◆ Given text:

-- start --

Table 1 Words that belongs to five phenomena related to translation process 

Phenomenon SPA SPA grouping EUS ENG Value
P1 desacreditar
“discredit”
desacreditar -2
“discredit”
ospea_kendu -2
“discredit”
- -
P2 atrofiar
“atrophy”
atrofiar -1
“atrophy”
atrofiatu -1
“atrophy”
- -
P3 amago
“feint”
amago “feint” -1
cicatriz “scar” -2
seinale
“signal” -1
- -
P4 franquismo
“Francoism”
franquismo -2
“francoism”
frankismo -2
“francoism”
- -2
P5 correcto
“correct”
acertado “correct” +3
correcto “correct” +3
decente “decent” -2
zuzen +3
“correct”
right +1
correct +3
+3

The translation process has been the following (see Figure 1):

  • i) Automatic translation from Spanish into Basque. The Spanish sentiment dictionary of SO-CAL has been translated using Elhuyar [16] and Zehazki [12] dictionaries. When one word of the dictionary has more than one entry, all the entries have been taken into account. The sentiment value of the Spanish word has been assigned to all the correlated elements in Basque.

-- end --

◆ Records for the task:
-- start --

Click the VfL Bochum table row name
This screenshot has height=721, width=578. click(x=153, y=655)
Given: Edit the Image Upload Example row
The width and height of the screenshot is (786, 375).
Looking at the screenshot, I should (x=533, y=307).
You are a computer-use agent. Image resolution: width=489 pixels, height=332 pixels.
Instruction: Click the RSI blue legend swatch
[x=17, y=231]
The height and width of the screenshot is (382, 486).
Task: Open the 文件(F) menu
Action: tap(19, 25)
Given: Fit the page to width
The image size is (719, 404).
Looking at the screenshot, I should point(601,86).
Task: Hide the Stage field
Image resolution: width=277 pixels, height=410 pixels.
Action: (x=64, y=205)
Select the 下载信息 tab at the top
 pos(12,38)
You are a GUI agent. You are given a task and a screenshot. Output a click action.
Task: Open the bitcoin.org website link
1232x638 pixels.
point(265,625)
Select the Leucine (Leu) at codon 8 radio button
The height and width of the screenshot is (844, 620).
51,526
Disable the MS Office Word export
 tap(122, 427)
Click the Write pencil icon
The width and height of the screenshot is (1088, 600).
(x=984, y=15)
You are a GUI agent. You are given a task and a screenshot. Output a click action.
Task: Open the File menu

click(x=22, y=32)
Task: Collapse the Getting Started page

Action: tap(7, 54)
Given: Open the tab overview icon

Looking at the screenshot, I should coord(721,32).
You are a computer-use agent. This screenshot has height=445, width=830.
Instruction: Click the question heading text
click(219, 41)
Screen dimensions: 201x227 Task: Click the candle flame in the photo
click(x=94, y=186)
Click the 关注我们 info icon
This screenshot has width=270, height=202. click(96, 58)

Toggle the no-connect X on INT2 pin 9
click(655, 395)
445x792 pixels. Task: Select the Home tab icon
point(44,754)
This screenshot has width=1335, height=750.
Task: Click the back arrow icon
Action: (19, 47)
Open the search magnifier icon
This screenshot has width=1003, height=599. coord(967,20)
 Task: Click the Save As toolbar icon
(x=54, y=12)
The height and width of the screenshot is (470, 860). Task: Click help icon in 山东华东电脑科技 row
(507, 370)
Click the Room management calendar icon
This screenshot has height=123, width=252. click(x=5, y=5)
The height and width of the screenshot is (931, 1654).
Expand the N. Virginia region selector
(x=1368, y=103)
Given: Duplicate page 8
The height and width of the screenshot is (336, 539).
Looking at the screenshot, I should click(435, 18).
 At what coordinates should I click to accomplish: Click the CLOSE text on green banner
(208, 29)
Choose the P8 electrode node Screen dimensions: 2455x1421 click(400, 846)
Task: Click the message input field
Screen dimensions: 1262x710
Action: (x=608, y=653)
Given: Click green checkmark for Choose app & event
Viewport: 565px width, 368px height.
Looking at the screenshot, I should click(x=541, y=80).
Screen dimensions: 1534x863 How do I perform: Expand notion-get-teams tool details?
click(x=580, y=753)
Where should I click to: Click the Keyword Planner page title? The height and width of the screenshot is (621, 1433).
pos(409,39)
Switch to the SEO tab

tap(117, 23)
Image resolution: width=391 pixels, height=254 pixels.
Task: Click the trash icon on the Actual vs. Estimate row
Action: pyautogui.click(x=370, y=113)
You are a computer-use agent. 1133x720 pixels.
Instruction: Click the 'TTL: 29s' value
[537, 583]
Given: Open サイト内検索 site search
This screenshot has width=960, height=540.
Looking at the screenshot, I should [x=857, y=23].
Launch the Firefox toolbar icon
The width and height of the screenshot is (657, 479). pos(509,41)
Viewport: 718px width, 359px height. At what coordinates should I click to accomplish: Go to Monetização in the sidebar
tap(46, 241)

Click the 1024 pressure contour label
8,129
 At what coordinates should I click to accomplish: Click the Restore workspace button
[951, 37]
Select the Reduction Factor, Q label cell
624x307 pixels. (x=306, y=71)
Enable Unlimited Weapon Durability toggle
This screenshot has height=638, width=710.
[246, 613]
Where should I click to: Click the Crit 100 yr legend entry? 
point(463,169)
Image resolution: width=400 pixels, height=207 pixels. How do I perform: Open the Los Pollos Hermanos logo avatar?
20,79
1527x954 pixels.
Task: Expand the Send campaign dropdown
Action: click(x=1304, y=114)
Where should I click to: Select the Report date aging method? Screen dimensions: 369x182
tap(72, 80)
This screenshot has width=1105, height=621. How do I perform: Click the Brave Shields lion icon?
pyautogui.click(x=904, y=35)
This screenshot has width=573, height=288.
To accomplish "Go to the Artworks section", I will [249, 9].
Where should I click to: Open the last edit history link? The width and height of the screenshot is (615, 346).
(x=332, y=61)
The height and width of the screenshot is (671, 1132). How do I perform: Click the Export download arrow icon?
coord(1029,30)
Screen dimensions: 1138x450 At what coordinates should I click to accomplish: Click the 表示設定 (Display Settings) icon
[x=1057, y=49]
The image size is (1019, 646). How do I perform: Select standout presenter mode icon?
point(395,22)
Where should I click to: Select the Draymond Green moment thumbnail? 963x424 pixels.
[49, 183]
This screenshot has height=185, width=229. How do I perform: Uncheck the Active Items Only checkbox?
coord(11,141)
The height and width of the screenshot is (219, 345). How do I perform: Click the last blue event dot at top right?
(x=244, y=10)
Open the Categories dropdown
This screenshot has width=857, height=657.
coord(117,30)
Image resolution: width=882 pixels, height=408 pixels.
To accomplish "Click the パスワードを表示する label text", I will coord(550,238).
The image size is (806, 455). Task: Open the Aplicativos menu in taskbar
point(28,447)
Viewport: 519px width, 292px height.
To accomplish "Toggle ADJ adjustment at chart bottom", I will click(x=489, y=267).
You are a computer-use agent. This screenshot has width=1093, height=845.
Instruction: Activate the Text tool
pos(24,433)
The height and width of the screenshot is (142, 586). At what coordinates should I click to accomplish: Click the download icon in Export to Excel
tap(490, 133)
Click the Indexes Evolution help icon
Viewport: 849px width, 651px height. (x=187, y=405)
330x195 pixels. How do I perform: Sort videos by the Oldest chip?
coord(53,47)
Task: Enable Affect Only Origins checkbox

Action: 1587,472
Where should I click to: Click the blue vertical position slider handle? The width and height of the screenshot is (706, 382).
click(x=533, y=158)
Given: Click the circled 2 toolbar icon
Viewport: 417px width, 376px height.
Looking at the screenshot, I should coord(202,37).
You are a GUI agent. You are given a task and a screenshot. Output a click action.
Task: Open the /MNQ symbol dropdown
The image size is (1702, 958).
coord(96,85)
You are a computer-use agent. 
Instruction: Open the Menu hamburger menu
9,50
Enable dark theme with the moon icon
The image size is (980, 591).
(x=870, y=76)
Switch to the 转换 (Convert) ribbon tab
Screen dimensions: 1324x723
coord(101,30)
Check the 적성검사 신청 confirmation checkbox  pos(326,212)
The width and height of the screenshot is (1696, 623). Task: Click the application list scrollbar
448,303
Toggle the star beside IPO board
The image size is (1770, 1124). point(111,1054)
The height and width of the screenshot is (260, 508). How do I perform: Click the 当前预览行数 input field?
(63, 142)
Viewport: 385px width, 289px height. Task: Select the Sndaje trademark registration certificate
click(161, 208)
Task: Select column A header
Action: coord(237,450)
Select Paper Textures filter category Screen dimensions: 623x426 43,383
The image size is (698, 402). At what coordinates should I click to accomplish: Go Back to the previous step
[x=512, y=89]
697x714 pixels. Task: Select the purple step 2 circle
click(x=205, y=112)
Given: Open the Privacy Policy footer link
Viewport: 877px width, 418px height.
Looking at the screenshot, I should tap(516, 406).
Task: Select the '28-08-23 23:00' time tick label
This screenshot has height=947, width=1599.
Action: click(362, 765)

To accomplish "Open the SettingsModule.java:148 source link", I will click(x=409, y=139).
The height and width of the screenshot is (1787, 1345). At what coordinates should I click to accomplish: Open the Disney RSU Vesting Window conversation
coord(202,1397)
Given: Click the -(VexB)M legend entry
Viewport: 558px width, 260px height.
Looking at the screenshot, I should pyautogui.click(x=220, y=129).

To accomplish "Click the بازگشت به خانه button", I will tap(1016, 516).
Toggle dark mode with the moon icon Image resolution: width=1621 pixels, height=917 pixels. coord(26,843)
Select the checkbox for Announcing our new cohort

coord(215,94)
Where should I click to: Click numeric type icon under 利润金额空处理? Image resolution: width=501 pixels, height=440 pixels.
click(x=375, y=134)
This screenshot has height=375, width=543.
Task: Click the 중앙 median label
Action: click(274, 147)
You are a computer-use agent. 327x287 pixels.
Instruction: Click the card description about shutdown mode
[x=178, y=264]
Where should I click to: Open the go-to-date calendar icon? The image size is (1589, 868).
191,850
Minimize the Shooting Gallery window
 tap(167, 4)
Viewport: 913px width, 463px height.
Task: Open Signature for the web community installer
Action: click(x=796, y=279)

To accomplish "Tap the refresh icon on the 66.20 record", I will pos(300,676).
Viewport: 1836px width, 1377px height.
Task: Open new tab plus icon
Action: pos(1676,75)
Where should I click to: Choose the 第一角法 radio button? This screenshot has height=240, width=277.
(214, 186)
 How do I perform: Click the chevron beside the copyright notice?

-- end --

◆ Jobs:
(1) Update the entries starting at the line containing "The height and width of the screenshot is (931, 1654)." and ending at the line containing "Action: (x=608, y=653)" by replacing "Screen dimensions" with "Screen size", leaving everything else unchanged, and return only those lines.
(2) Write what comes next in the passage on translating the sentiment dictionary into Basque, picking up after its final sentence.

◆ Results of the exercise:
(1)
The height and width of the screenshot is (931, 1654).
Expand the N. Virginia region selector
(x=1368, y=103)
Given: Duplicate page 8
The height and width of the screenshot is (336, 539).
Looking at the screenshot, I should click(435, 18).
 At what coordinates should I click to accomplish: Click the CLOSE text on green banner
(208, 29)
Choose the P8 electrode node Screen size: 2455x1421 click(400, 846)
Task: Click the message input field
Screen size: 1262x710
Action: (x=608, y=653)

(2)
  • For example, the Spanish word desacreditar −2 “discredit” has been translated into Basque in different forms: izena_kendu, ospea_kendu and sona_kendu “discredit” with the same meaning. This example shows how one Spanish word could be translated in different forms to Basque. But these translations are not entries of the dictionary. Consequently, they have not been taken into account.

  • ii) Filtering and grouping. After translating all the words and transferring their sentiment values, the repeated words in Basque have been filtered and grouped.

  • Table 1 shows how words in Basque (fourth column) can have one or more translations in Spanish (third column). The phenomena numbered 1, 2 and 4 have one translated word in Spanish whereas 3 and 5 have more than one.

  • This phenomenon occurred because those words are polysemic. There are cases where two or more words in Spanish correspond to the same word in Basque and vice versa. Consequently, in some cases, each word in Basque has several meanings and sentiment values in Spanish.

  • iii) Dictionary entry: Check if the Basque translation is an entry in the Elhuyar [16] and Zehazki [12] dictionaries. We have only accepted the translations which are entries of Elhuyar and Zehazki dictionaries. Consequently, Phenomenon 1 in Table 1 has occurred: ospea_kendu “discredit” is a collocation and not an entry, so we will not take it into account. In contrast, other words in the table are entries in the dictionary and they are maintained.

  • iv) Sentiment value selection. The value (and meaning in Spanish) of each word in Basque will be selected.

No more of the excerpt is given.